_WRITTEN EXERCISE_
Could you arrange every line of the records below into a numbered list, skipping the blank lines and leaving out the pictures?

Pointing data for screenshots and documents
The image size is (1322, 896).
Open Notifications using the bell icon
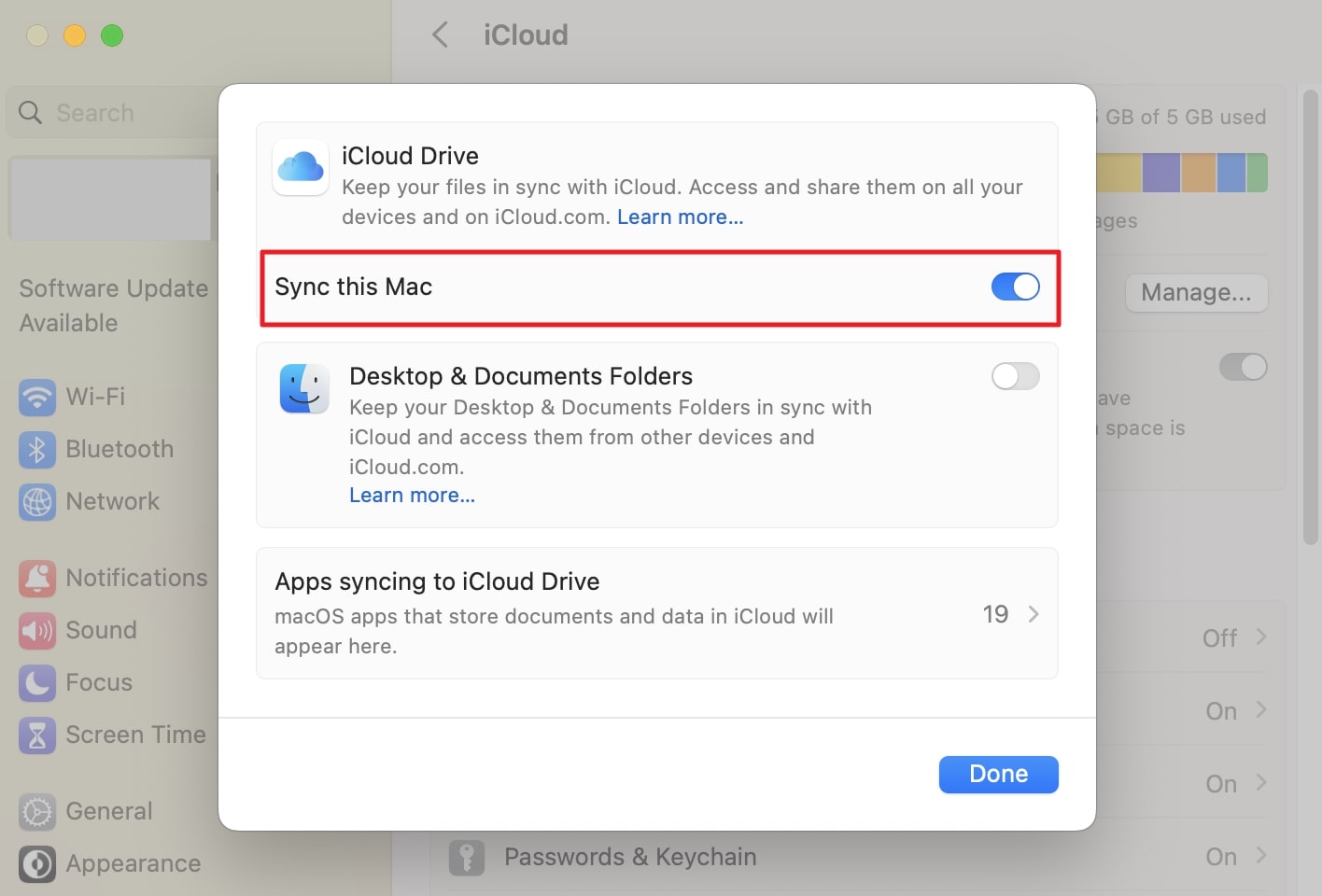point(37,579)
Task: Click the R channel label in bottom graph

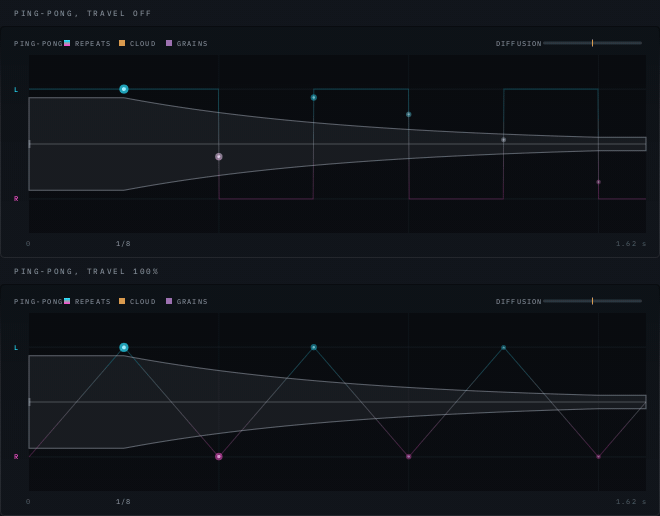Action: click(x=16, y=457)
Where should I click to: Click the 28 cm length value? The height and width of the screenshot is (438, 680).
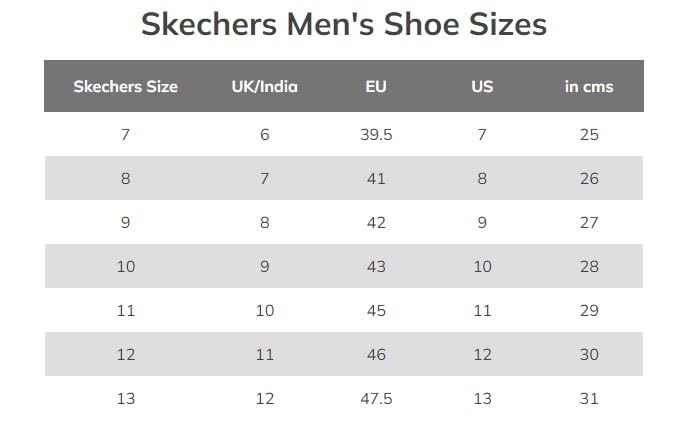(589, 267)
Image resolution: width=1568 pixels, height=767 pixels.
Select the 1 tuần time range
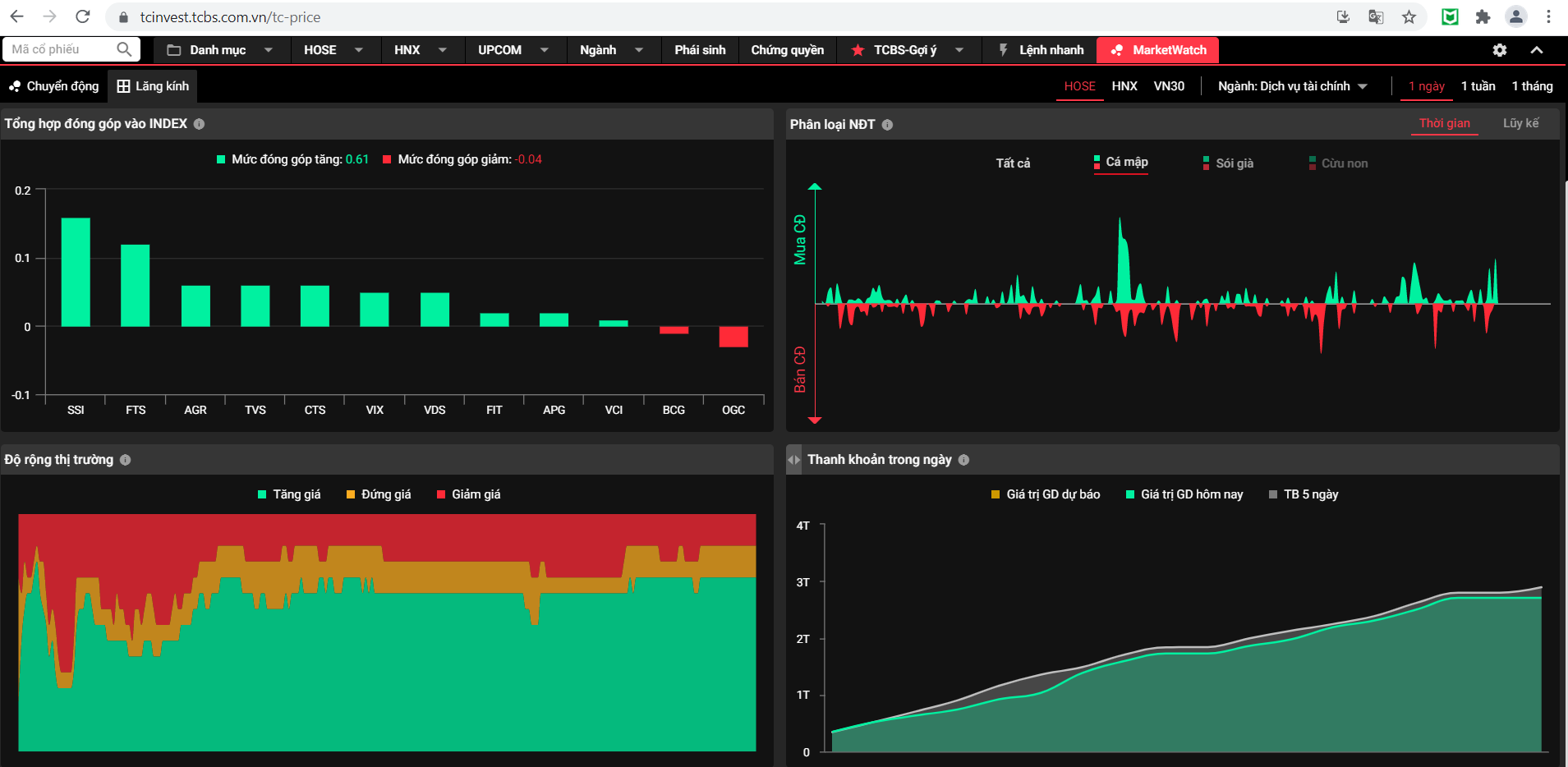(1478, 86)
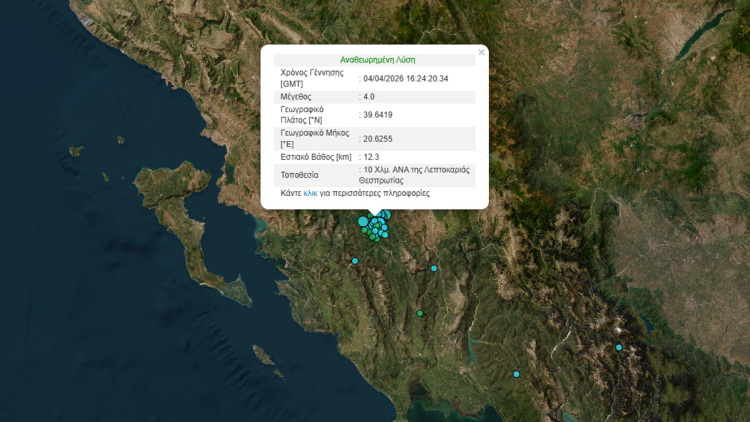Screen dimensions: 750x422
Task: Click the lone cyan marker southwest of cluster
Action: point(354,261)
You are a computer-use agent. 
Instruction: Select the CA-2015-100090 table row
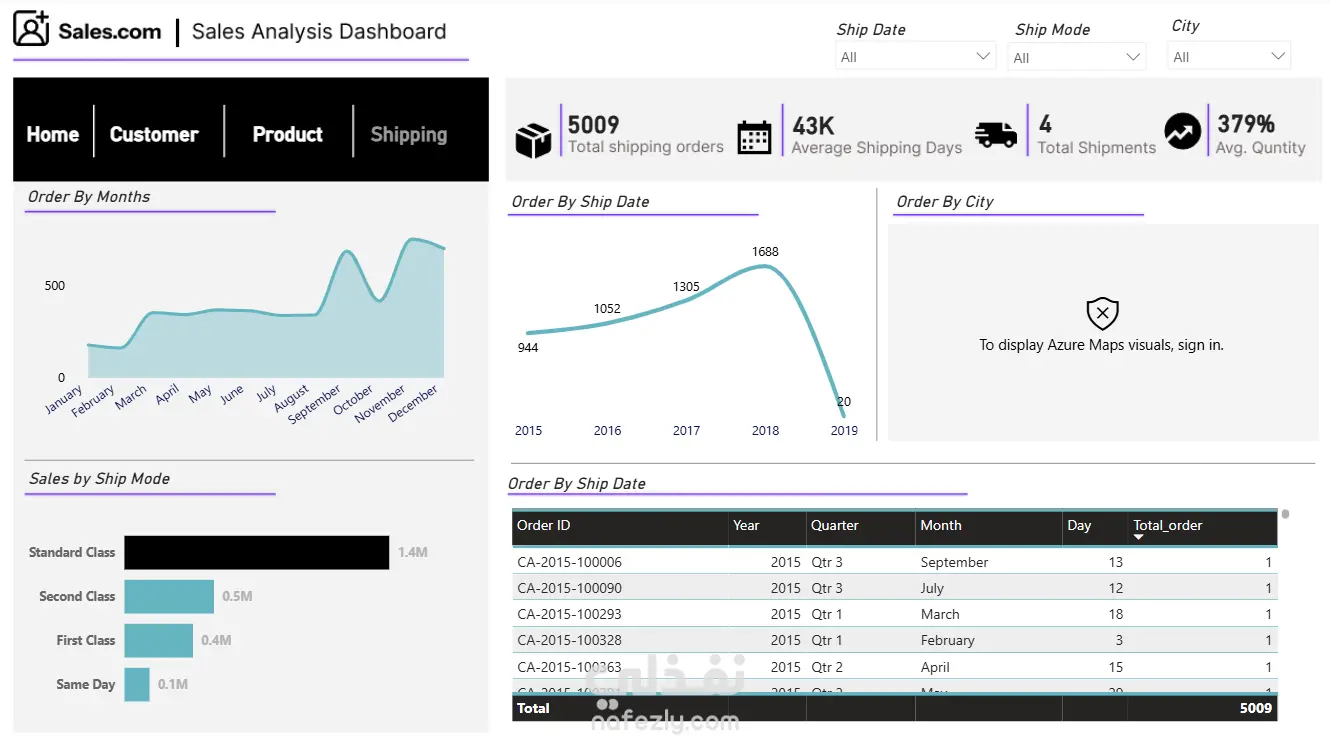[894, 588]
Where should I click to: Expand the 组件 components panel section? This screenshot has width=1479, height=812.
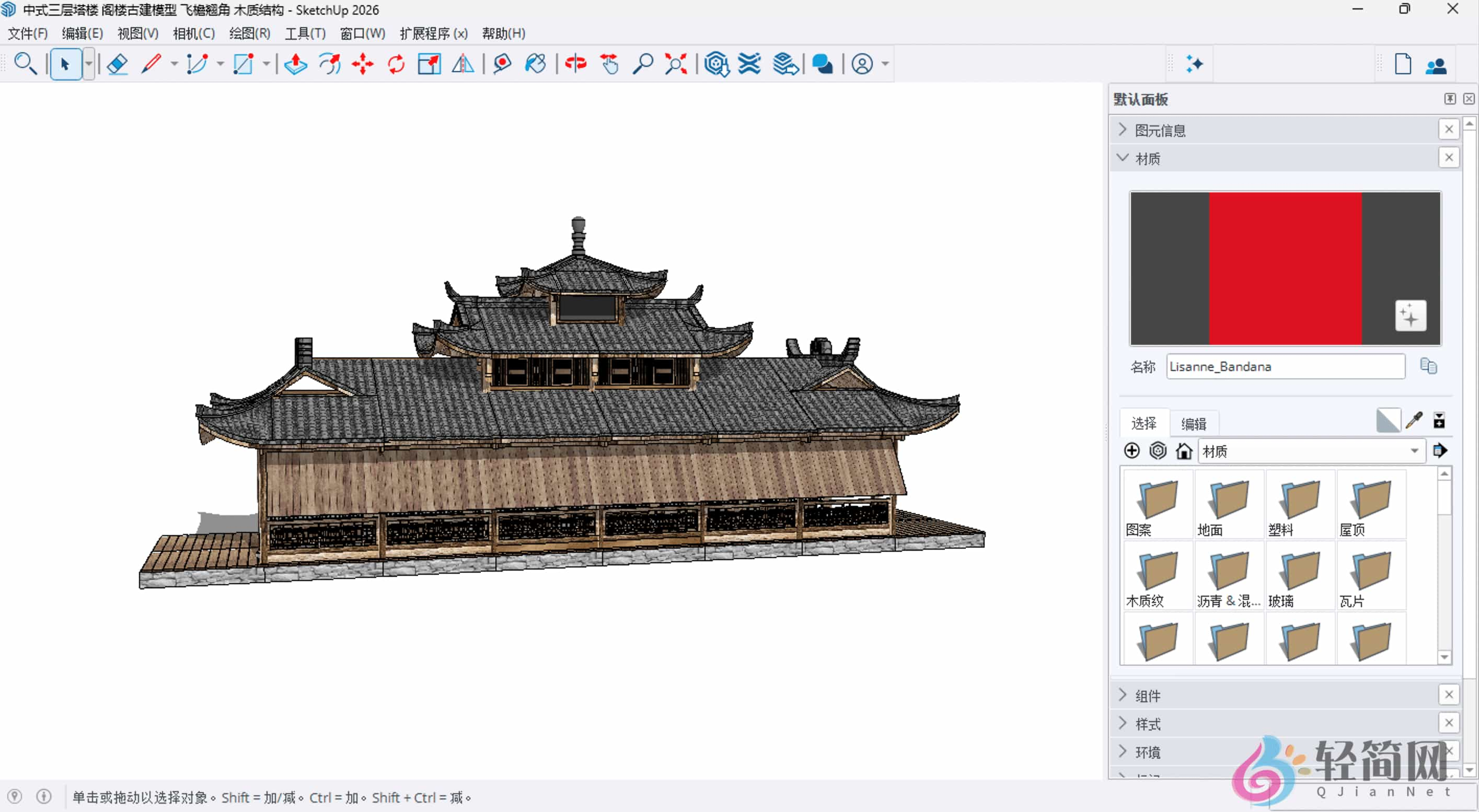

_EXERCISE SOLUTION_
1. The image size is (1322, 896).
2. Open Notifications using the bell icon
3. point(37,579)
4. Task: Click the R channel label in bottom graph
5. Action: click(x=16, y=457)
6. Where should I click to: Click the 28 cm length value? The height and width of the screenshot is (438, 680).
7. (589, 267)
8. Image resolution: width=1568 pixels, height=767 pixels.
9. Select the 1 tuần time range
10. (1478, 86)
11. Screen dimensions: 750x422
12. Task: Click the lone cyan marker southwest of cluster
13. Action: point(354,261)
14. You are a computer-use agent. 
15. Instruction: Select the CA-2015-100090 table row
16. [894, 588]
17. Where should I click to: Expand the 组件 components panel section? This screenshot has width=1479, height=812.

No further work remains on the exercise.